» **Passage provided**:
╔══

View Full Version : Why 'socialist'? - A question for everyone......
Imperial Guardian
12th August 2002, 01:44
Hello, i'm new here, but i was just wondering.......
Can you please tell me why you all decided to become 'socialists'?
I ask this because it seems fairly strange to me.
What I mean is , you all have computers, with an internet connection, meaning all of you must be fairly priviliged (middle-class?).
So i'm really curious. Why do you want a socialist society when you have good quality of life already? (with the many options, and wonderful choices that developed capitalist societies/economies give us.)
Oh, and by the way....It's just a question, i'm not trying to cause an argument or 'dig' at you or anything.
Anonymous
12th August 2002, 11:35
You are soo stupid!!!! What you are saying is that a socialist has to be poor! i am a midle class due to the intense work of both of my grand fathers, and wake up! this isnt thre early 90´s Internet is well spread among everybody! People say Russia is poor, still the Internet is well spread among Russians, they may not have Pcs but people can use them at ciber cofes, at librarys etc... Today Pc is a tool of Worf, not a luxury! and it will grow, Tellevision was a luxury, but nowdays everybody has one! soo your whole point is stupid!
oconner
12th August 2002, 11:40
I am a socialist because although I may be reasonably well off, millions of other people aren't and for some reason, I care about them and I won't give up until everyone has I good lifesytle.
komsomol
12th August 2002, 14:59
Well, being socialist requires a certain degree of morals. Me being Socialist and aetheist proves that morality and religion aren't indeed inseperable. This is usually quite a difficult question to answer, since it goes down to the most fundamental basis of a Socialists beliefs. It is often easier to explain in examples.
For example, if you have the ability to love, and to have friendship, and the object of your affection or your friend is of the oppressed masses. Wouldn't it give you a sense of solidarity with the masses of potential friends?
The other such reason would be the most common and the one that compelles most of us to the quest for knowledge, and puts us on a mission to seek power to replace something old with something new, something better.... Justice.
Again, it would take much thinking to find the root of what gives you your sense of justice. But you know when somebody is hopelessly oppressed then you are filled with a feeling of hatred for the oppressor.
The injustice that compells us to completly abolish the class system, is first of all inheritence, and secondly the contrast evident when comparing the early years of a proletarian child with that of a bourgeois child, who may be half as intelligent as the prole.

╚══

» **Collected material**:
╔══

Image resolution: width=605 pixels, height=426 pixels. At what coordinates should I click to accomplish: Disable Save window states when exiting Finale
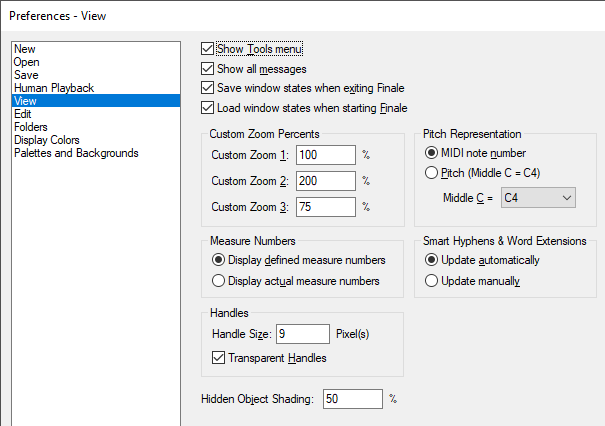coord(208,88)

╚══

» **What to work on**:
a. Translate this sentence from the forum thread on socialism into Spanish: "I ask this because it seems fairly strange to me."
b. Reproduce the stretch of the forum thread on socialism from "What I mean" through "you or anything.", word for word.

» **Worked solutions**:
a. Pregunto esto porque me parece bastante extraño.

b.
What I mean is , you all have computers, with an internet connection, meaning all of you must be fairly priviliged (middle-class?).
So i'm really curious. Why do you want a socialist society when you have good quality of life already? (with the many options, and wonderful choices that developed capitalist societies/economies give us.)
Oh, and by the way....It's just a question, i'm not trying to cause an argument or 'dig' at you or anything.